*MATERIAL SUPPLIED:*
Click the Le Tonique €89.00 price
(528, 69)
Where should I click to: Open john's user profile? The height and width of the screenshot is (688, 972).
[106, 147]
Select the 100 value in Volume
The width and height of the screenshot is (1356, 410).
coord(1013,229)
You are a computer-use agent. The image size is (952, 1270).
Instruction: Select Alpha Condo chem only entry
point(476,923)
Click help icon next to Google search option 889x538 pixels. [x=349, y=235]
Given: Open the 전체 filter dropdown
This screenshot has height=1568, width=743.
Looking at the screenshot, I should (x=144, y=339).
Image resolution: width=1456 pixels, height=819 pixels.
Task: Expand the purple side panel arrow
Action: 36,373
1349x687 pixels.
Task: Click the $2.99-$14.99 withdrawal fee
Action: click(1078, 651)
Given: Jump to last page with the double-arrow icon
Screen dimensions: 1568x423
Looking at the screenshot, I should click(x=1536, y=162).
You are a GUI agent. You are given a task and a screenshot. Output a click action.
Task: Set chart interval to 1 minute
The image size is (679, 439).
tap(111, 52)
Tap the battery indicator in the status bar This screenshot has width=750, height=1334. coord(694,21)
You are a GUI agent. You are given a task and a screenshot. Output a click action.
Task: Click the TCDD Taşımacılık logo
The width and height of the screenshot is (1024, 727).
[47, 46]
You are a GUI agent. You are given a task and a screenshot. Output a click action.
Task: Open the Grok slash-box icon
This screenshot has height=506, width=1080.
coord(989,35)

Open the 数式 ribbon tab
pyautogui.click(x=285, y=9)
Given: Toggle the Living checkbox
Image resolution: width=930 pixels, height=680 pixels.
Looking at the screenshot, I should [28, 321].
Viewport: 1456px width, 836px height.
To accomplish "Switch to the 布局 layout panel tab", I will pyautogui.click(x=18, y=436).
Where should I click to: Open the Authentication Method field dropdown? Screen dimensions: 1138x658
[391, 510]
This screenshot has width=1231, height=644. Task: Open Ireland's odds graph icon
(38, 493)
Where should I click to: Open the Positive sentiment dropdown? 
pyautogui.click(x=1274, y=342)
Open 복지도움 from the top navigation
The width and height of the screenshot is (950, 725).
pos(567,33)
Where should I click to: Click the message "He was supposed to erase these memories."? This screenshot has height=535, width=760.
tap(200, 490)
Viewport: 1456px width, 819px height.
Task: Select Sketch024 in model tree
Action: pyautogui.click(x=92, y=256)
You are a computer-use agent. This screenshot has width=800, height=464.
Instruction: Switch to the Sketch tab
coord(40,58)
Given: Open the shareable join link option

*GIVEN INSTRUCTION:*
Can you reproduce the lines above, substituting "menu" for "dropdown" and leaving everything else unchanged?

*EXERCISE SOLUTION:*
Click the Le Tonique €89.00 price
(528, 69)
Where should I click to: Open john's user profile? The height and width of the screenshot is (688, 972).
[106, 147]
Select the 100 value in Volume
The width and height of the screenshot is (1356, 410).
coord(1013,229)
You are a computer-use agent. The image size is (952, 1270).
Instruction: Select Alpha Condo chem only entry
point(476,923)
Click help icon next to Google search option 889x538 pixels. [x=349, y=235]
Given: Open the 전체 filter menu
This screenshot has height=1568, width=743.
Looking at the screenshot, I should (x=144, y=339).
Image resolution: width=1456 pixels, height=819 pixels.
Task: Expand the purple side panel arrow
Action: 36,373
1349x687 pixels.
Task: Click the $2.99-$14.99 withdrawal fee
Action: click(1078, 651)
Given: Jump to last page with the double-arrow icon
Screen dimensions: 1568x423
Looking at the screenshot, I should click(x=1536, y=162).
You are a GUI agent. You are given a task and a screenshot. Output a click action.
Task: Set chart interval to 1 minute
The image size is (679, 439).
tap(111, 52)
Tap the battery indicator in the status bar This screenshot has width=750, height=1334. coord(694,21)
You are a GUI agent. You are given a task and a screenshot. Output a click action.
Task: Click the TCDD Taşımacılık logo
The width and height of the screenshot is (1024, 727).
[47, 46]
You are a GUI agent. You are given a task and a screenshot. Output a click action.
Task: Open the Grok slash-box icon
This screenshot has height=506, width=1080.
coord(989,35)

Open the 数式 ribbon tab
pyautogui.click(x=285, y=9)
Given: Toggle the Living checkbox
Image resolution: width=930 pixels, height=680 pixels.
Looking at the screenshot, I should [28, 321].
Viewport: 1456px width, 836px height.
To accomplish "Switch to the 布局 layout panel tab", I will pyautogui.click(x=18, y=436).
Where should I click to: Open the Authentication Method field menu? Screen dimensions: 1138x658
[391, 510]
This screenshot has width=1231, height=644. Task: Open Ireland's odds graph icon
(38, 493)
Where should I click to: Open the Positive sentiment menu? 
pyautogui.click(x=1274, y=342)
Open 복지도움 from the top navigation
The width and height of the screenshot is (950, 725).
pos(567,33)
Where should I click to: Click the message "He was supposed to erase these memories."? This screenshot has height=535, width=760.
tap(200, 490)
Viewport: 1456px width, 819px height.
Task: Select Sketch024 in model tree
Action: pyautogui.click(x=92, y=256)
You are a computer-use agent. This screenshot has width=800, height=464.
Instruction: Switch to the Sketch tab
coord(40,58)
Given: Open the shareable join link option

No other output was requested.